AHA noted the spending plan will delay the federal Pay-As-You-Go Act sequester, known as statutory PAYGO, for two years. Without that delay, Medicare would have had a $38 billion cut starting this year.
The federal budget also will extend incentive payments for alternative payment models for an additional year, through calendar year 2025. However, the incentive payments will be at 3.5% instead of 5%.
In a published statement, AHA President Rick Pollack praised Congress for recognizing pressure on hospitals, health systems, and caregivers, but their financial situation is grim.
“This legislation will deliver critical support and resources so we can better care for our patients and create healthier communities,” Pollack said. “Due to skyrocketing cost increases for supplies, equipment, drugs and labor, challenging workforce shortages, and the ‘tripledemic’ of COVID-19, flu, and RSV, the hospital field is stretched thin and on the brink.”
The federal budget includes 200 Medicare-funded graduate medical education residency positions beginning in 2026. At least half of those will be dedicated to psychiatry and psychiatry subspecialty residencies, with 10% distributed to hospitals in rural areas, those operating above their caps, in states with new medical schools, and those serving health professional shortage areas.
Medical device manufacturers will have new requirements for cybersecurity, with some going into effect in 90 days.
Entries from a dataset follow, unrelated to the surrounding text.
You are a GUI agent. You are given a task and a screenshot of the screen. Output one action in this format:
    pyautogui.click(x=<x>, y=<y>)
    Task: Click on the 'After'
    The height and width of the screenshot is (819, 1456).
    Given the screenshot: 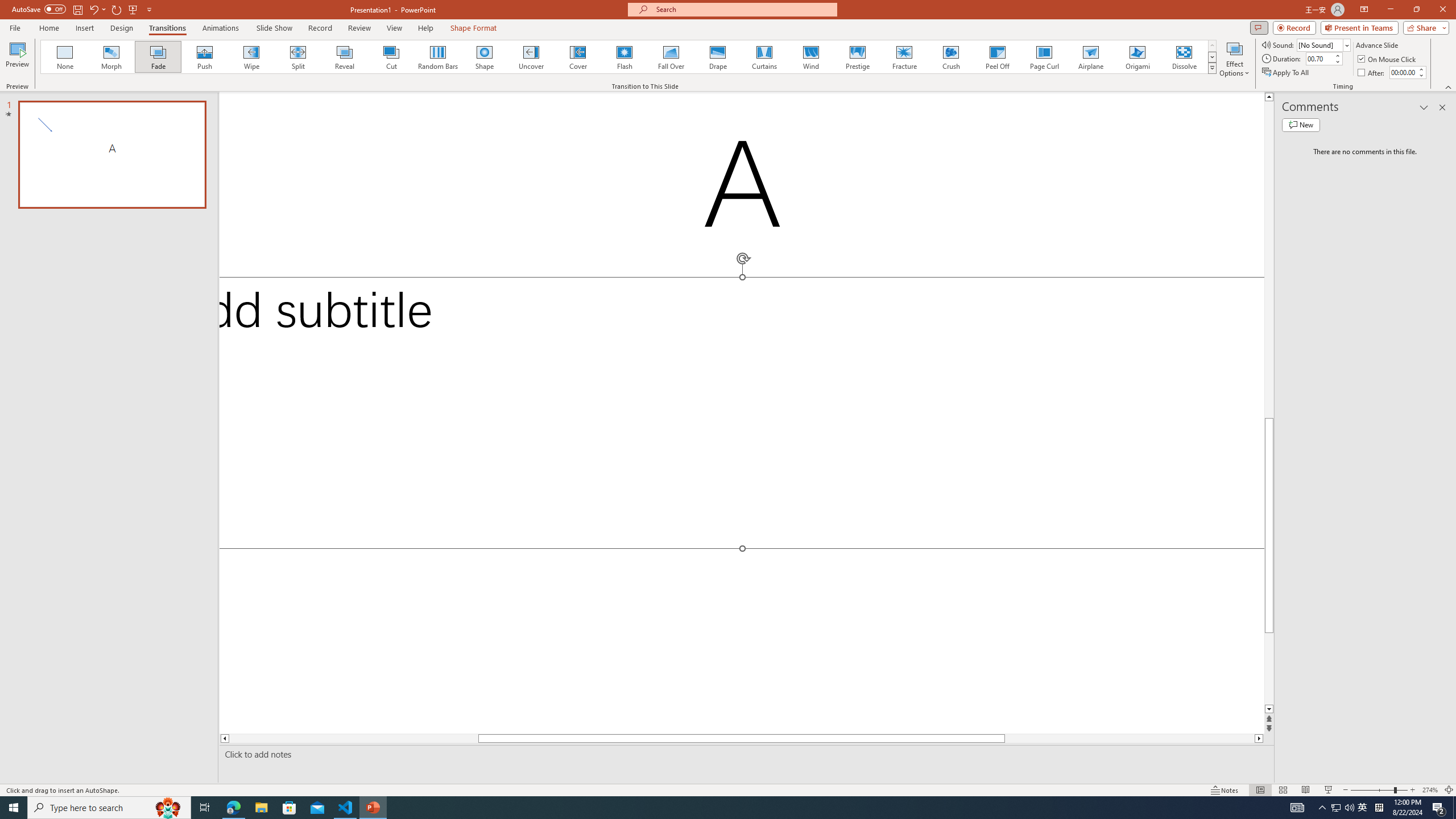 What is the action you would take?
    pyautogui.click(x=1403, y=72)
    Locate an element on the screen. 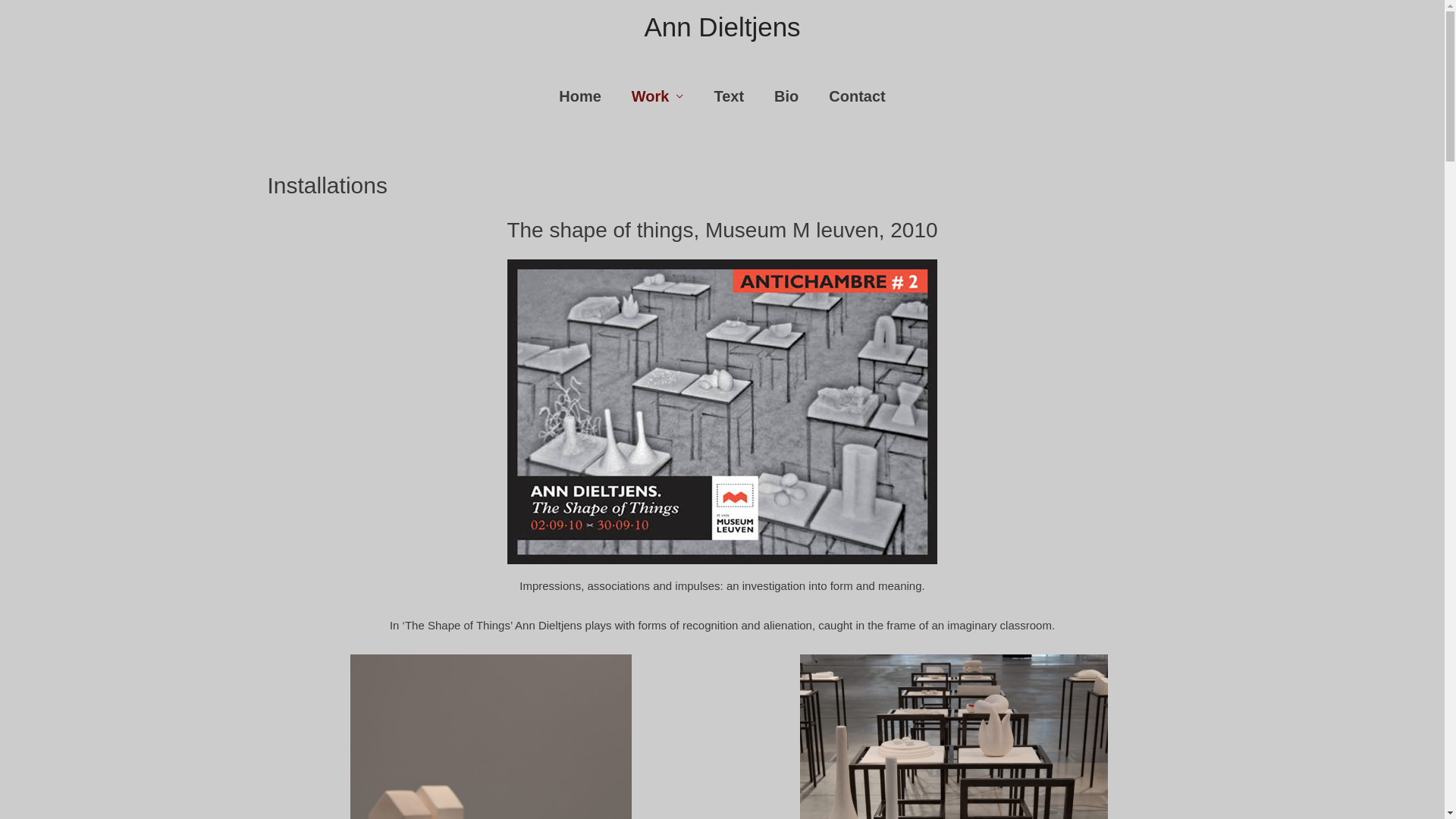 The width and height of the screenshot is (1456, 819). 'Ann Dieltjens' is located at coordinates (720, 27).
The U.S. Food and Drug Administration must provide additional resources for device cybersecurity and the Government Accountability Office will have a year to identify how federal agencies can boost cybersecurity in devices.
“The legislation takes several steps intended to improve the government’s ability to prepare for emergencies,” with $120.7 billion for the U.S. Department of Health and Human Services and its agencies, according to AHA.
The Senate will be required to confirm the Centers for Disease Control and Prevention (CDC) beginning in 2025, with CDC creating a new agency-wide strategic plan for communications, partnerships, and coordination with other agencies for emergencies.
In his statement on the budget, Biden remarked on finding for the new Advanced Research Projects Agency for Health (ARPA-H) to “advance cutting-edge research on cancer and other diseases.”